HazyResearch / evaporate

This repo contains data and code for the paper "Language Models Enable Simple Systems for Generating Structured Views of Heterogeneous Data Lakes"
475 stars 45 forks source link

Sanity check of running code as give doesn't work even with corrected pip installs #24

Open brando90 opened 1 year ago

brando90 commented 1 year ago

To reproduce do the following:

Install all dependencies

# -- Create conda env for evaporate
conda create --name evaporate python=3.10
# conda create --name evaporate python=3.8
conda activate evaporate

# -- Evaporate code
cd ~
# cd $AFS
# echo $AFS
git clone git@github.com:brando90/evaporate.git
# ln -s /afs/cs.stanford.edu/u/brando9/evaporate $HOME/evaporate
cd ~/evaporate
pip install -e .

# -- Install missing dependencies not in setup.py
pip install tqdm openai manifest-ml beautifulsoup4 pandas cvxpy sklearn scikit-learn snorkel snorkel-metal tensorboardX

# -- Weak supervision code
cd ~/evaporate/metal-evap
git submodule init
git submodule update
pip install -e .

# -- Manifest (to install from source, which helps you modify the set of supported models. Otherwise, ``setup.py`` installs ``manifest-ml``)
cd ~
# cd $AFS
# echo $AFS
git clone git@github.com:HazyResearch/manifest.git
# ln -s /afs/cs.stanford.edu/u/brando9/manifest $HOME/manifest
cd ~/manifest
pip install -e .

# -- Git lfs install is a command used to initialize Git Large File Storage (LFS) on your machine.
git lfs install
cd ~/evaporate/
# cd ~/data
git clone https://huggingface.co/datasets/hazyresearch/evaporate
# get data in python
# from datasets import load_dataset
# dataset = load_dataset("hazyresearch/evaporate")

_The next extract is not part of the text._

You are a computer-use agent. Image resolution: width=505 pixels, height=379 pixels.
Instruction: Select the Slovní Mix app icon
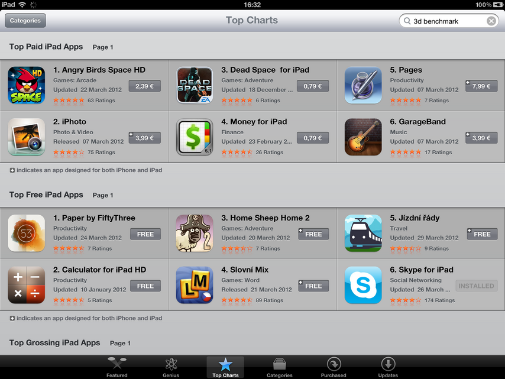coord(195,285)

Run file with your open ai key

# keys="PLACEHOLDER" # INSERT YOUR API KEY(S) HERE
keys=$(cat ~/data/openai_api_key.txt)
# echo $keys

cd ~/evaporate/evaporate
conda activate evaporate
# conda activate maf

# evaporate code closed ie
python ~/evaporate/evaporate/run_profiler.py \
    --data_lake fda_510ks \
    --do_end_to_end False \
    --num_attr_to_cascade 50 \
    --num_top_k_scripts 10 \
    --train_size 10 \
    --combiner_mode ws \
    --use_dynamic_backoff True \
    --KEYS ${keys}

Run run_profiler.py

Error:

(evaporate) brando9@ampere1:~/evaporate$ python ~/evaporate/evaporate/run_profiler.py     --data_lake fda_510ks     --do_end_to_end False     --num_attr_to_cascade 50     --num_top_k_scripts 10     --train_size 10     --combiner_mode ws     --use_dynamic_backoff True     --KEYS ${keys}
Traceback (most recent call last):
  File "/lfs/ampere1/0/brando9/evaporate/evaporate/run_profiler.py", line 14, in <module>
    from profiler import run_profiler
  File "/afs/cs.stanford.edu/u/brando9/evaporate/evaporate/profiler.py", line 33, in <module>
    from run_ws import run_ws
ModuleNotFoundError: No module named 'run_ws'

May we get help?


Related issue: https://github.com/HazyResearch/evaporate/issues/21

brando90 commented 1 year ago

I have my own fork trying to fix this basic import statement but code still doesn't work yet. Would be nice to release a version of the code that works out of the box at least for reproducing the original results before trying it on our own custom data.